### PROBLEM REQUIREMENTS
Where does "computer" appear in the data? Return each line that holds it.

━━━ DATA FOR REVIEW ━━━

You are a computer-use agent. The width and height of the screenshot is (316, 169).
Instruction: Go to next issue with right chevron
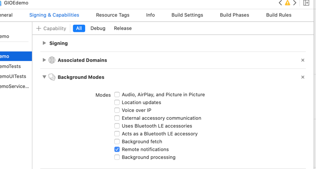[x=295, y=3]
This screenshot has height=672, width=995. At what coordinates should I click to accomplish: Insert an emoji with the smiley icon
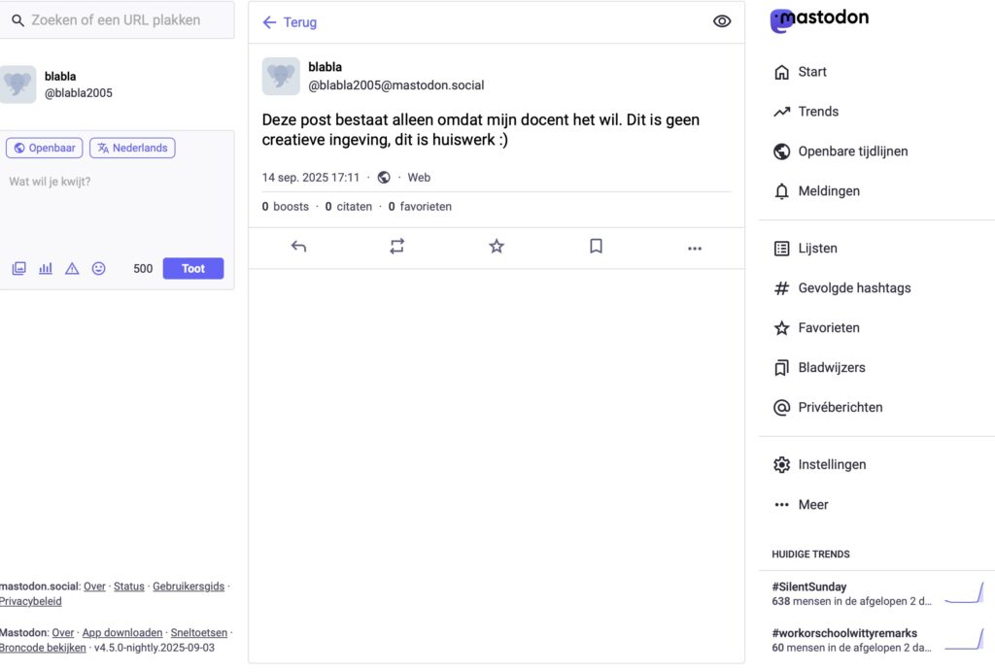98,269
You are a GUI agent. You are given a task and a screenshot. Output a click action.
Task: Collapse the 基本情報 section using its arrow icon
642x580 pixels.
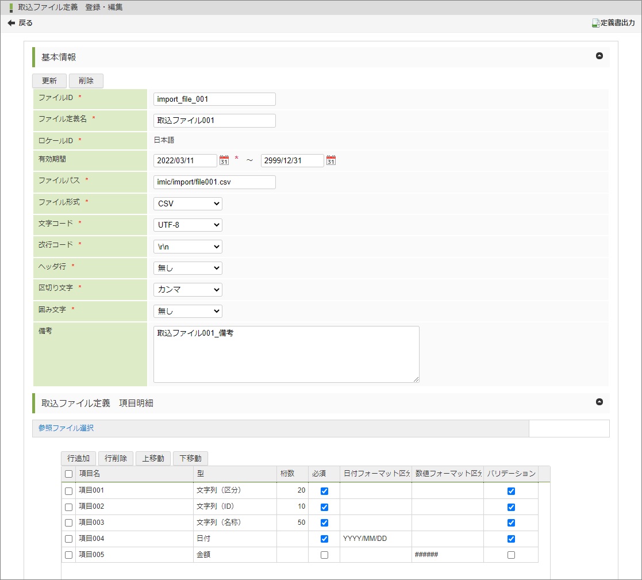click(x=599, y=56)

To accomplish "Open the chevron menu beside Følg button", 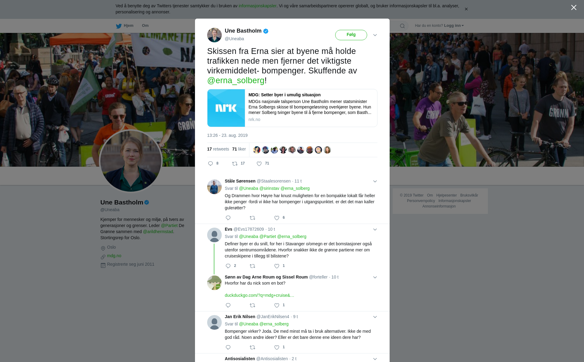I will [x=375, y=35].
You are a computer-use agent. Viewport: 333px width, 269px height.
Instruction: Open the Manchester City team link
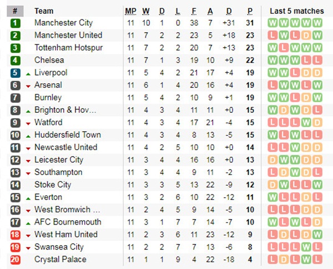coord(63,23)
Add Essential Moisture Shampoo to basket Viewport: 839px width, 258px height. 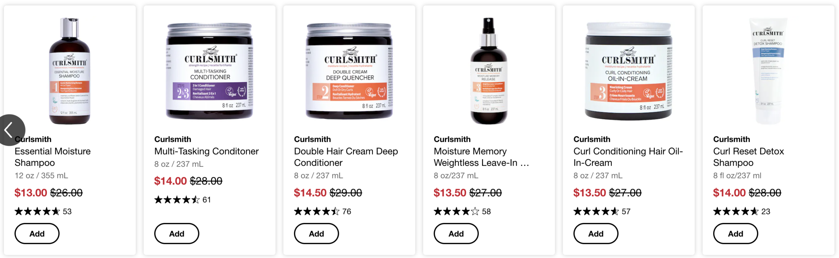pyautogui.click(x=37, y=234)
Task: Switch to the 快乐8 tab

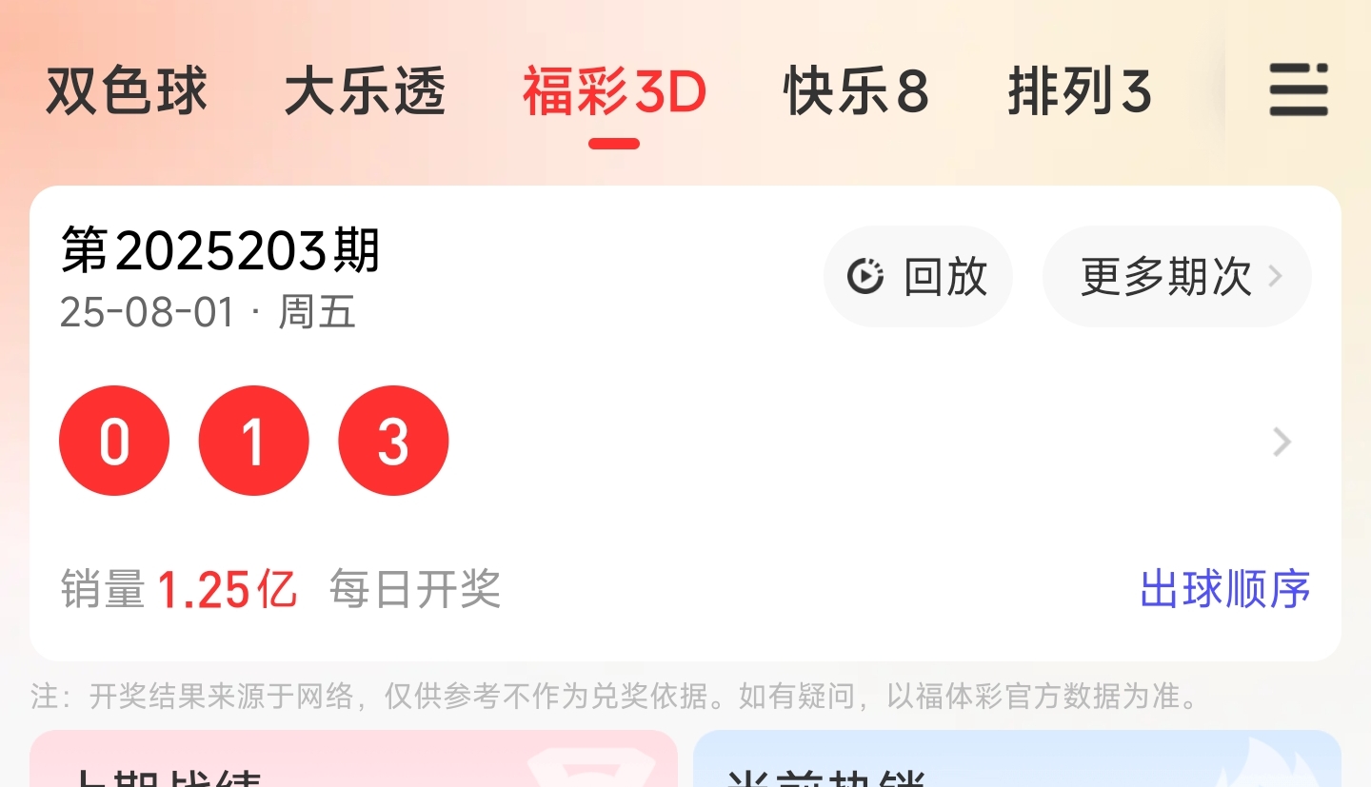Action: [856, 92]
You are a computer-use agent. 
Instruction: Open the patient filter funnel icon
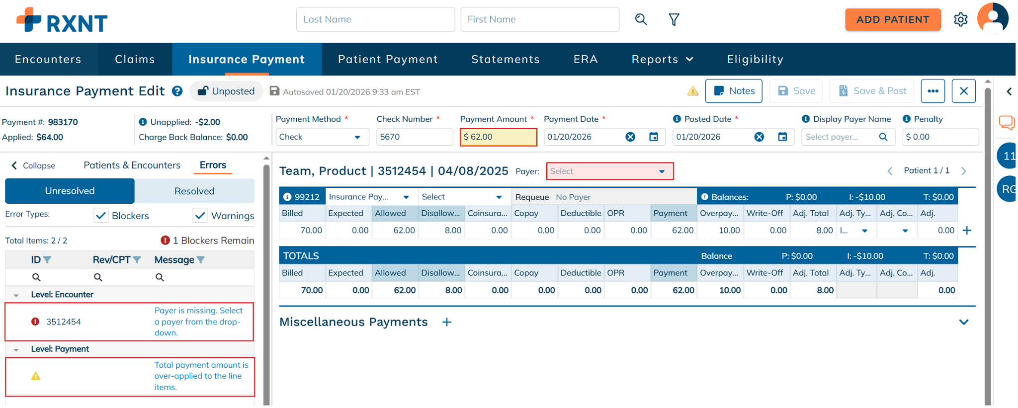click(x=674, y=19)
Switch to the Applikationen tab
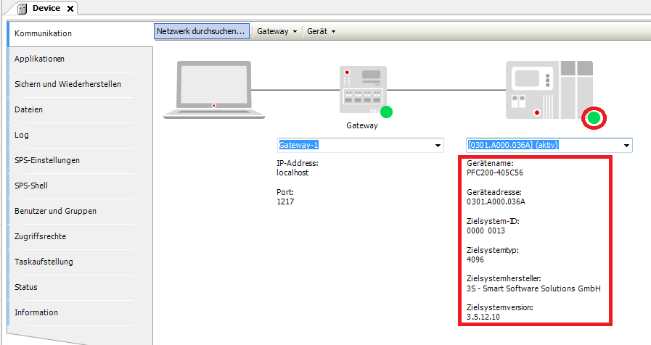The width and height of the screenshot is (651, 345). point(39,59)
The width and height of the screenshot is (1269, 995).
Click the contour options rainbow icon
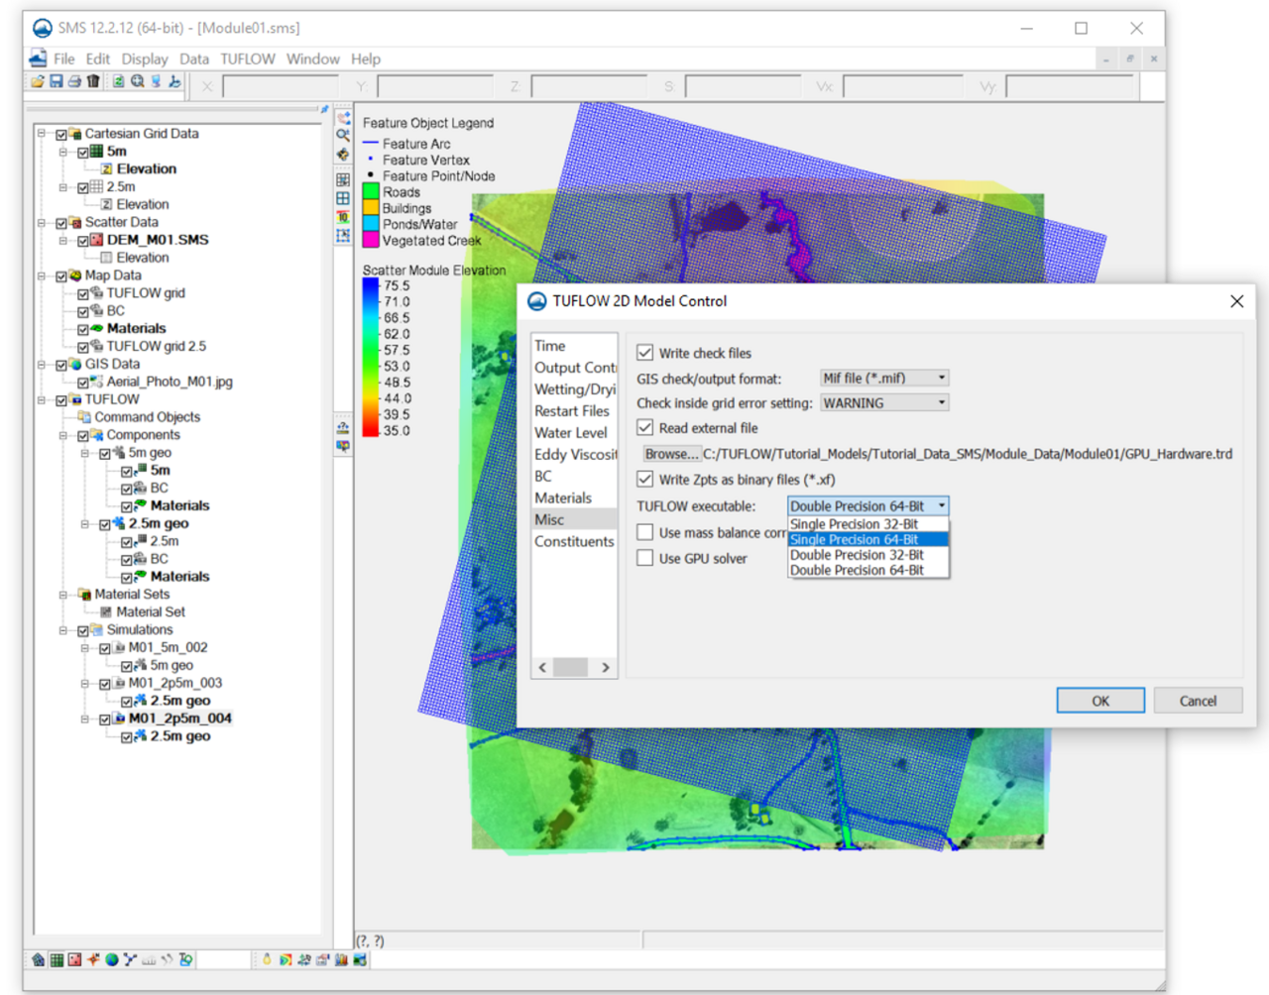286,959
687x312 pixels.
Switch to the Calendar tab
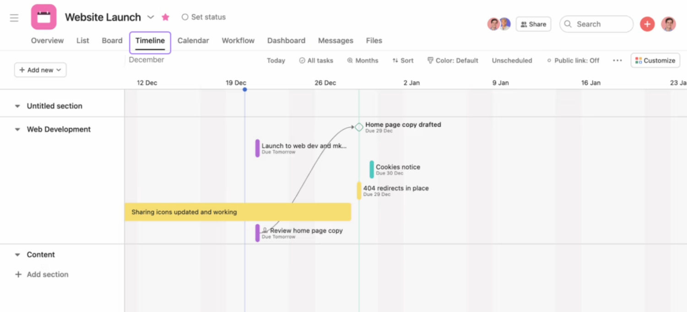point(193,40)
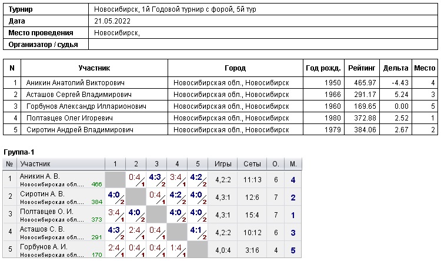
Task: Click the Дельта column header
Action: tap(395, 68)
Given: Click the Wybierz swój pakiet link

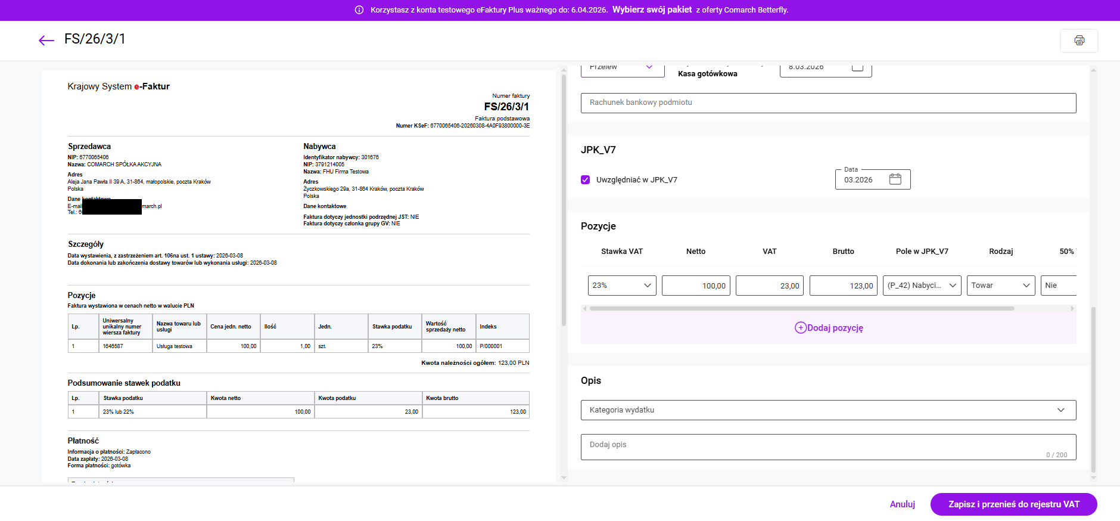Looking at the screenshot, I should pyautogui.click(x=652, y=10).
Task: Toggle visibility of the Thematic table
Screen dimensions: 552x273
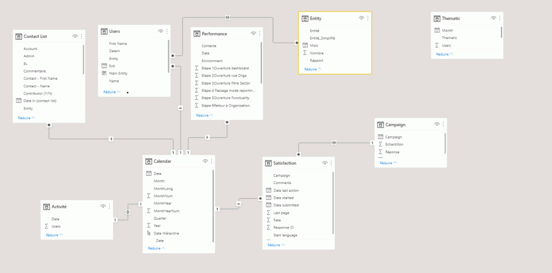Action: (x=492, y=19)
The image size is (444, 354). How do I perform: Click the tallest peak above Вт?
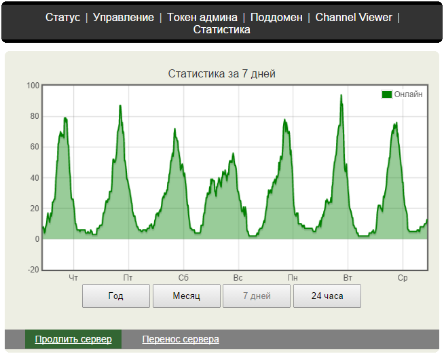[341, 96]
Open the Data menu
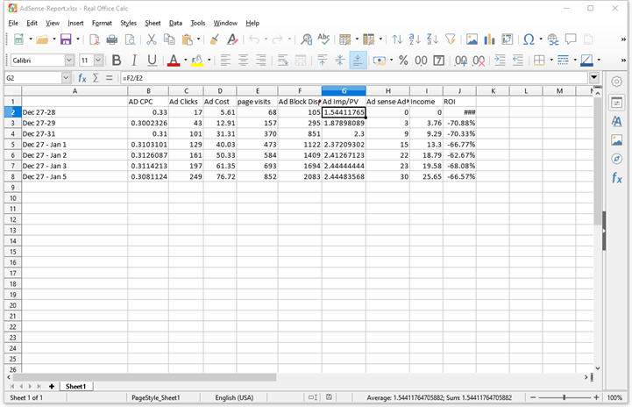This screenshot has height=407, width=632. click(x=175, y=23)
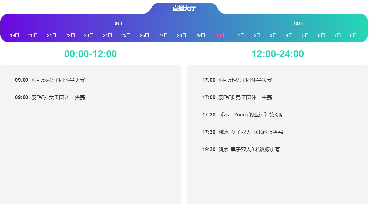Select the 19日 date in September

click(x=15, y=35)
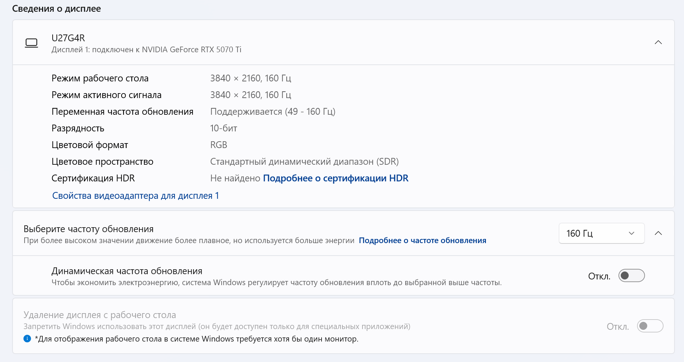This screenshot has height=362, width=684.
Task: Click the RGB color format value
Action: click(x=219, y=145)
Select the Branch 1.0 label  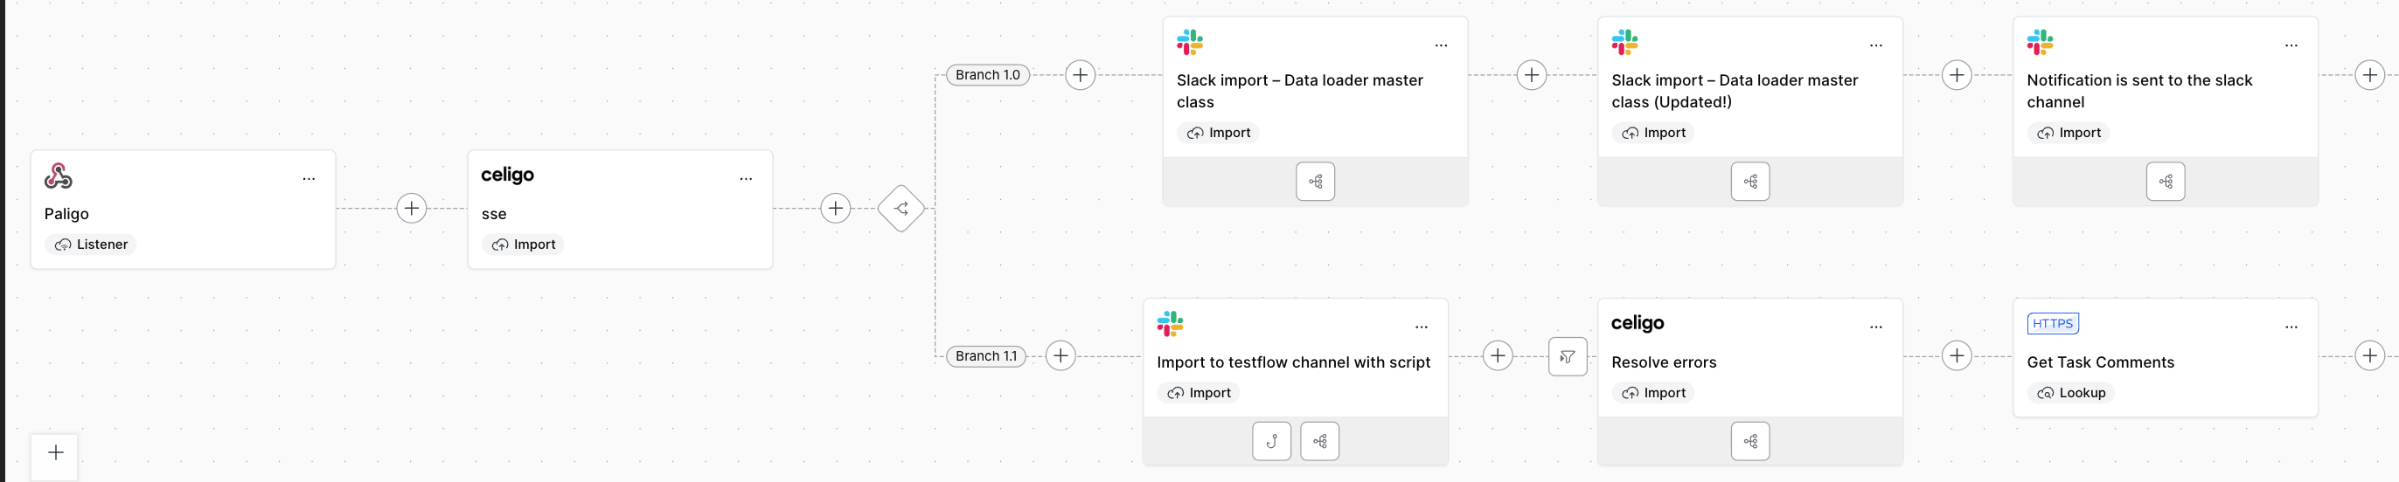(x=987, y=74)
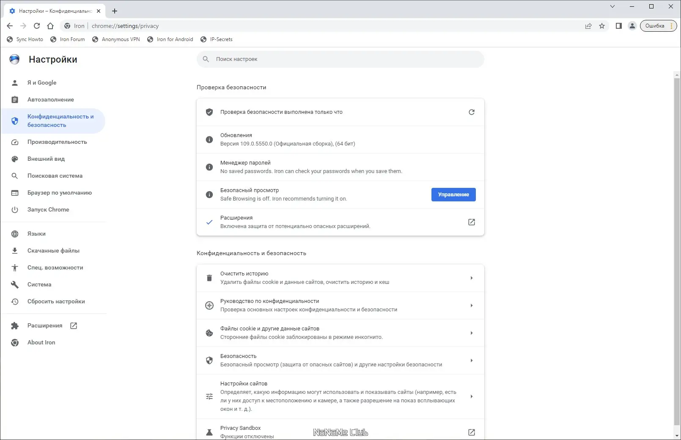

━━━

### ANSWER BELOW
You are a computer-use agent. The width and height of the screenshot is (316, 169).
You are a computer-use agent. Viewport: 333px width, 269px height.
You are a computer-use agent. 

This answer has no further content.